Armouza, quien se dirigía al albergue israelí de la ciudad, declaró a Ynet que recibió un golpe en la cabeza con una porra de hierro y que solo una rápida huida le salvó la vida: “Me golpearon en la cabeza con una porra de hierro. Si no hubiera corrido, es muy probable que hoy no estuviera vivo”.
Armouza recordó: “Acababa de grabar un mensaje de voz en hebreo para un amigo, que lo oyeron, y al final recibí un fuerte golpe en la cabeza con un hierro. Me atacaron por la espalda”.
Contó que entre tres y cinco personas lo atacaron; una de ellas le agarró el abrigo y otra lo golpeó de nuevo, un golpe que “me partió la cabeza y me hizo sangrar”.
En un intento por escapar del callejón, logró patear al agresor que lo sujetaba y correr hacia el albergue. “Me persiguieron, pero al ver que me acercaba al albergue con seguridad, huyeron a otro lugar”.
Tras llegar a un lugar más seguro, llamó a la policía y fue evacuado a un hospital. “Perdí quizás un litro de sangre”, describió.
En un hospital local, recibió atención médica que incluyó puntos de sutura y una resonancia magnética. “Definitivamente querían matarme con un ataque como ese”, añadió.
Un emisario de Jabad en Katmandú, el rabino Hezki Lifshitz, quien acompañó a Armouza en el hospital, señaló: “Aún no está claro el contexto del incidente.

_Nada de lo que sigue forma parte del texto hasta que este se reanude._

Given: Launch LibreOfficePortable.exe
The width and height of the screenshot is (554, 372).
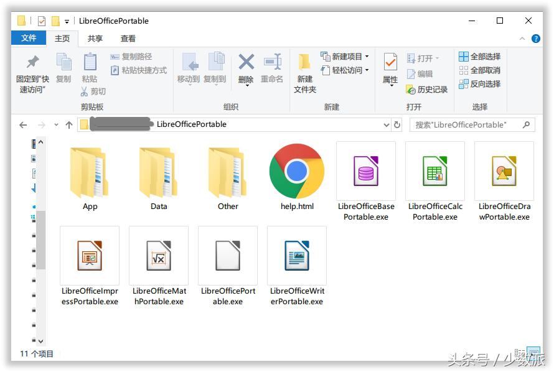Looking at the screenshot, I should coord(228,256).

La lógica sugiere que podría ser de naturaleza nacionalista, ya que fue atacado por la espalda sin motivo”.
Añadió: “Fue un ataque organizado y los atacantes estaban equipados. Creo que durante el día sabremos más. La zona del ataque está cubierta por cámaras. Las autoridades encontrarán a los atacantes”.